§ **What you are asked to do**:
Reproduce the lines from the one containing "Viewport: 1568px width, 766px" through the one containing "Action: point(471,103)", inclusive, with "black arrow" swapped for "red arrow" and nothing else altered.

§ **Data records**:
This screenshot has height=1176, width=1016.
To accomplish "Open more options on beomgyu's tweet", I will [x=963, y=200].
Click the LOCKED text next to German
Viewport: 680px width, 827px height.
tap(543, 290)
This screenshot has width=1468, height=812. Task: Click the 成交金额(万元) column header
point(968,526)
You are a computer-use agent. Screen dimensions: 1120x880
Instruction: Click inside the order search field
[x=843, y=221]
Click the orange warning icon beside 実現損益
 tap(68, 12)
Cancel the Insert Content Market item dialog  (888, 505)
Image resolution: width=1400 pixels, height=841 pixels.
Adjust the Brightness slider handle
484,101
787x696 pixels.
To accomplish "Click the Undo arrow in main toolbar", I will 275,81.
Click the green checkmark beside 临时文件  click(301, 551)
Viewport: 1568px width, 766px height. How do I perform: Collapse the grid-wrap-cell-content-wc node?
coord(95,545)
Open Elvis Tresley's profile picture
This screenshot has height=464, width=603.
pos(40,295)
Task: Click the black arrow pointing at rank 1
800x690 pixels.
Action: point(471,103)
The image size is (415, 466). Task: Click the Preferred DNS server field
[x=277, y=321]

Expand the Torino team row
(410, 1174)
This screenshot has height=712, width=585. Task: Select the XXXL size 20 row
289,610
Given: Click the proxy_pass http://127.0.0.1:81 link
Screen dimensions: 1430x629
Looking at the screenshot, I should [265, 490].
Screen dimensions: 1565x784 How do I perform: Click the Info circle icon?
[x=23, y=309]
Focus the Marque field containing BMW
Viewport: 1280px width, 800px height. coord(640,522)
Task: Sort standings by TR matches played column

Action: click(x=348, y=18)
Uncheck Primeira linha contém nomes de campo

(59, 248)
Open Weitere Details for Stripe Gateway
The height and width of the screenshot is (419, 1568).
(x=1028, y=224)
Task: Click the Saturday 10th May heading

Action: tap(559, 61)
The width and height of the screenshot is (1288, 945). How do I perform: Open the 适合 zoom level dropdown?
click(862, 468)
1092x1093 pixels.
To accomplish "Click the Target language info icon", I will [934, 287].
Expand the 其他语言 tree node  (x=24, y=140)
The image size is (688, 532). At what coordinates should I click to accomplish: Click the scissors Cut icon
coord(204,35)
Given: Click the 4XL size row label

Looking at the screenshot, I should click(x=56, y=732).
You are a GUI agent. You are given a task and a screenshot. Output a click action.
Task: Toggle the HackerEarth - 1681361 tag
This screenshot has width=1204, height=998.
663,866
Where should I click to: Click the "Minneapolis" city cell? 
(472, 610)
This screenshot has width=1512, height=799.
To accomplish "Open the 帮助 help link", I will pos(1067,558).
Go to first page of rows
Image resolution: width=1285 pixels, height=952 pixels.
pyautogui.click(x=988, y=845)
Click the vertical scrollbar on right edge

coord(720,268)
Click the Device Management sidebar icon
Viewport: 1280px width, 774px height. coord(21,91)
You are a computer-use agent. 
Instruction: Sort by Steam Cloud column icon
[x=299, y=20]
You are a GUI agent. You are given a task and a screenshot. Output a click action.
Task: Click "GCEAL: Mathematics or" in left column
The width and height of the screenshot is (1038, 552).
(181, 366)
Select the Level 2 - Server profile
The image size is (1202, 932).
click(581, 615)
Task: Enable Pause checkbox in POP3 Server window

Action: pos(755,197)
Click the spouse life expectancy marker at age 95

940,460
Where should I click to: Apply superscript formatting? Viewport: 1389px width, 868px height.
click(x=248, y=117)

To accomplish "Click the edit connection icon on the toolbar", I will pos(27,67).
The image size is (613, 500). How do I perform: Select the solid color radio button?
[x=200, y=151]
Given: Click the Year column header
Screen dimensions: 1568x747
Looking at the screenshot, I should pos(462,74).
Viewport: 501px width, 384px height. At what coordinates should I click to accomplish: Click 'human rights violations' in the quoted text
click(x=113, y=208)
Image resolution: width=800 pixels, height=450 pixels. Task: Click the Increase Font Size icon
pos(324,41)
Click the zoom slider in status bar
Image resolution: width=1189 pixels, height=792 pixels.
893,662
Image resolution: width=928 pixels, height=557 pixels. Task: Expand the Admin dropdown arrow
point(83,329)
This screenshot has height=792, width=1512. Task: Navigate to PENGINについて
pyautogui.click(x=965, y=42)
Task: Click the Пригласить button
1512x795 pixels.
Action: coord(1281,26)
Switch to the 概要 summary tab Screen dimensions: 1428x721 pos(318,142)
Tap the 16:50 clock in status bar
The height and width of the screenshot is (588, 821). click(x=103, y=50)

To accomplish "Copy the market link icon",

§ **Finished answer**:
Viewport: 1568px width, 766px height. How do I perform: Collapse the grid-wrap-cell-content-wc node?
coord(95,545)
Open Elvis Tresley's profile picture
This screenshot has height=464, width=603.
pos(40,295)
Task: Click the red arrow pointing at rank 1
800x690 pixels.
Action: point(471,103)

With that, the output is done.